Stay tuned. [Update as of 3 pm Central, June 19th: after the Wallet Pop item was headlined on AOL’s home page, the number of reader comments surged from three to 300 in less than eight hours. Most chronicled their own beefs with banks, including Citizens Bank.]

As of August 2022, the story was online—in abbreviate form–at Yahoo Finance, under the headline, “Bank robs customer: a cautionary tale.”

Here’s that shorter version:

Americans spend billions of dollars in bank fees every year, and at least one customer, Judith Tremblay, is a little irritated about it. She has good reason. She’s been stewing over and trying to fix what she feels is an injustice for over a year now.

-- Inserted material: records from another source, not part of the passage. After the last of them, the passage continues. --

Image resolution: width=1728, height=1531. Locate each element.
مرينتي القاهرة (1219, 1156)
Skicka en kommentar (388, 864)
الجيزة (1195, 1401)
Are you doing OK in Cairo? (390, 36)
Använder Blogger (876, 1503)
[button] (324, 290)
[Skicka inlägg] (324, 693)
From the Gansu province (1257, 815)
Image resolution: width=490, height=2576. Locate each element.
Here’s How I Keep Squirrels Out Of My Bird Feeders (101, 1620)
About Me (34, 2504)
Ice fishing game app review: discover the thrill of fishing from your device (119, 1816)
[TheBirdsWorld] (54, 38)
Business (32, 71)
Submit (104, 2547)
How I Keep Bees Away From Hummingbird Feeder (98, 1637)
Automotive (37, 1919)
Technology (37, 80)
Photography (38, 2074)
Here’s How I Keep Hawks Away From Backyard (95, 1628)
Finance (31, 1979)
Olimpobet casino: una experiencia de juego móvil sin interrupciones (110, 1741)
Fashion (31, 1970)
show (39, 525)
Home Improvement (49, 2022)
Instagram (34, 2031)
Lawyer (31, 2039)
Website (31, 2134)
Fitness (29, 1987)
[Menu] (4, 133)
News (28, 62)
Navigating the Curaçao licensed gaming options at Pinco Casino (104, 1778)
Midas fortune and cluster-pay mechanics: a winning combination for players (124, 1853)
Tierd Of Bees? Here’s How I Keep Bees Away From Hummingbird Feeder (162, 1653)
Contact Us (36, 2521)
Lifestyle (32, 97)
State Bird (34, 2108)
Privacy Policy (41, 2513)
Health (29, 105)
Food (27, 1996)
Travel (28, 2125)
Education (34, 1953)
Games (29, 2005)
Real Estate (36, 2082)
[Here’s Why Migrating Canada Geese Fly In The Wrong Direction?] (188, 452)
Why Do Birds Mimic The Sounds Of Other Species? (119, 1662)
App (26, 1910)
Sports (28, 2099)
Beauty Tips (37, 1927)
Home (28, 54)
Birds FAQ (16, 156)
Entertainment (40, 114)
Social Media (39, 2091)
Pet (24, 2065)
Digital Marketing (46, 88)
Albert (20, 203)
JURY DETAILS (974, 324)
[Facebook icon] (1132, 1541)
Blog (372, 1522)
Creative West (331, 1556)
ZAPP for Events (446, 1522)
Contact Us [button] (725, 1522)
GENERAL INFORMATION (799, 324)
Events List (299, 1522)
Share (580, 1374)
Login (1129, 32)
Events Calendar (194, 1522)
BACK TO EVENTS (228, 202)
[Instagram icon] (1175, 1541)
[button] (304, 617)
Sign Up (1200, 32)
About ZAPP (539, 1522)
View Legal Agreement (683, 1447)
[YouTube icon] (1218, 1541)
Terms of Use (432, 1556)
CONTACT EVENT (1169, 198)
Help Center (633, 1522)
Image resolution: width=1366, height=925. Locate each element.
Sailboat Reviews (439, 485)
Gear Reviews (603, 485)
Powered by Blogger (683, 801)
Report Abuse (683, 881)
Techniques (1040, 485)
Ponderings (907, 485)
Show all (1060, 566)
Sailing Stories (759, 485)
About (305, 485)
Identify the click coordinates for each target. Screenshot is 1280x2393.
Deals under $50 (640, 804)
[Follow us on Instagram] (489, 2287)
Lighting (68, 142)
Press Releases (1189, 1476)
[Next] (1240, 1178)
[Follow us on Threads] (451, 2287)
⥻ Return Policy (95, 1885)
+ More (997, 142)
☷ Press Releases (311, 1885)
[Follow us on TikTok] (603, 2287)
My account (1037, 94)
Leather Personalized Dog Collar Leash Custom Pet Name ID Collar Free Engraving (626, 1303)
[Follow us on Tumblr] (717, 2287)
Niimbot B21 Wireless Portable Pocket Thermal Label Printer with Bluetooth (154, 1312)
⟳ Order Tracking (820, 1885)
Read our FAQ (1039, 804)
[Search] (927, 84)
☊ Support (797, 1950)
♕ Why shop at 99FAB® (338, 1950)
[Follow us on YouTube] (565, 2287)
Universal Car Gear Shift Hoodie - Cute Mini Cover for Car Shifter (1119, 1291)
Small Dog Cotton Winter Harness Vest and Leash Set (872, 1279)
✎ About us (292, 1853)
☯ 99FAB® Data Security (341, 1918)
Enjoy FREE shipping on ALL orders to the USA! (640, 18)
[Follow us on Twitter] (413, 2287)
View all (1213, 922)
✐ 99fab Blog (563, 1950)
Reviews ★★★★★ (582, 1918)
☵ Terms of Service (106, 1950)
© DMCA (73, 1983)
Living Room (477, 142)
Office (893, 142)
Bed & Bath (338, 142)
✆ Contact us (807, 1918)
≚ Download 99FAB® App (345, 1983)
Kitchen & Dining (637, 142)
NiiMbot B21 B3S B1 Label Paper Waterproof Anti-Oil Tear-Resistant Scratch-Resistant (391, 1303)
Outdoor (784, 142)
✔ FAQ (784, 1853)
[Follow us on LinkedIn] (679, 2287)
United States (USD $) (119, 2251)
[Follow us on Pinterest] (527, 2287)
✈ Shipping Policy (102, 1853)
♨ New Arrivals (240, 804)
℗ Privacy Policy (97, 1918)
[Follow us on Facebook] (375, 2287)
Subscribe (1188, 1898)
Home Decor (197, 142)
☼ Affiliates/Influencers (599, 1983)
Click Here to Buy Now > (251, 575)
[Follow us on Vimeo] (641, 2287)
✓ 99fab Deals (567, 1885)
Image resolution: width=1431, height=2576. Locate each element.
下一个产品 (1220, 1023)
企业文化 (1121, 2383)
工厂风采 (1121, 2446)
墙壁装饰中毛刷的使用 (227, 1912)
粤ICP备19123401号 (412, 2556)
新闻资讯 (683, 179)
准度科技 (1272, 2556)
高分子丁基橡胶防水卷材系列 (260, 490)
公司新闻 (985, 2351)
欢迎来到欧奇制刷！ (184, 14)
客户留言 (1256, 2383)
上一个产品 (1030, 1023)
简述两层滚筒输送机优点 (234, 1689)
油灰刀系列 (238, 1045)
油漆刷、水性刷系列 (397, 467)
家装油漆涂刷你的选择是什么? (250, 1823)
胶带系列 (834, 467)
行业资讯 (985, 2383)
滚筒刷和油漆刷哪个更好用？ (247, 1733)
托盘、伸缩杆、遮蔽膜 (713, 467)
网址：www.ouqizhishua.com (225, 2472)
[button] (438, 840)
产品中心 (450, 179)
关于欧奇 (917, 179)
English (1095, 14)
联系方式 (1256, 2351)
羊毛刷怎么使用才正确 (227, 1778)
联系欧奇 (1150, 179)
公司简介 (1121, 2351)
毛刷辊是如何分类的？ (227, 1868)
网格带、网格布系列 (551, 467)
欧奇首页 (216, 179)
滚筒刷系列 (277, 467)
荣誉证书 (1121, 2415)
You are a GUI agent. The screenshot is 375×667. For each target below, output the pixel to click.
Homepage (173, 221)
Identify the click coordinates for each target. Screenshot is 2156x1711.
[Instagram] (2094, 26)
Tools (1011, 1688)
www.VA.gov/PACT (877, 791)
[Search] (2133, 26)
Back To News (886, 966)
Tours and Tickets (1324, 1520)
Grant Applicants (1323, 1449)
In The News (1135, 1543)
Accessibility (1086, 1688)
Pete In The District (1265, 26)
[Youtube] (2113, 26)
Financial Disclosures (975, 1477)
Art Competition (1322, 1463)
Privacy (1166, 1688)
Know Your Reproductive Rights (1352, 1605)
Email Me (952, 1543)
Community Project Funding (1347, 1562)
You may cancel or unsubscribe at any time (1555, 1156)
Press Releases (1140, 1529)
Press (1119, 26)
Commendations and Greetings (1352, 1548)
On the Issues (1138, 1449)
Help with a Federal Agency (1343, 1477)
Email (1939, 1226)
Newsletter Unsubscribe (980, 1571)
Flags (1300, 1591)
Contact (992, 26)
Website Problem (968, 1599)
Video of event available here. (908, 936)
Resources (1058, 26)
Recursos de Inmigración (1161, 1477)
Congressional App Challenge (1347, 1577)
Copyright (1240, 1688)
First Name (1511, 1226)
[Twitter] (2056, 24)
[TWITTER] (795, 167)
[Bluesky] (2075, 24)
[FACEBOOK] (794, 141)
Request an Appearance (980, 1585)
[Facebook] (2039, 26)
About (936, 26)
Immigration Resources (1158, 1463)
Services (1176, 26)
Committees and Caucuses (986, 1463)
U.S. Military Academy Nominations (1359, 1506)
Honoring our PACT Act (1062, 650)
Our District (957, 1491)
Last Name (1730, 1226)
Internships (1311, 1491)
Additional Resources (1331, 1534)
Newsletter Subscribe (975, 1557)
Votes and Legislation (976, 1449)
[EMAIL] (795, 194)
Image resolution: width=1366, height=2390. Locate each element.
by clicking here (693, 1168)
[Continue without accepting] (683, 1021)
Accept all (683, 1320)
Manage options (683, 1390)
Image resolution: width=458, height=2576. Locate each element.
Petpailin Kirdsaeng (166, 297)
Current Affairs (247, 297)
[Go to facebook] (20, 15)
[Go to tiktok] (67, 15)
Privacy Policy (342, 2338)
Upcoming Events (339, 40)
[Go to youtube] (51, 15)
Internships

Tremblay, 43, had been a customer at Citizens Bank for 12 years when she noticed a monthly fee on her and her husband’s bank statement. She asked her spouse about it, and he replied that he assumed it was a standard charge that they had to pay. After all, it was there every month.

Curious, Tremblay called the branch near her Salem, New Hampshire home and learned that the $17.50 monthly fee was an error. Because they had something called Circle Gold Checking, the Tremblays were supposed to be exempt from the fee. But instead, the $17.50 had gone unnoticed.

When Tremblay asked for her money to be returned, she learned that she could, indeed, get a refund — but only for the last three months: $52.50.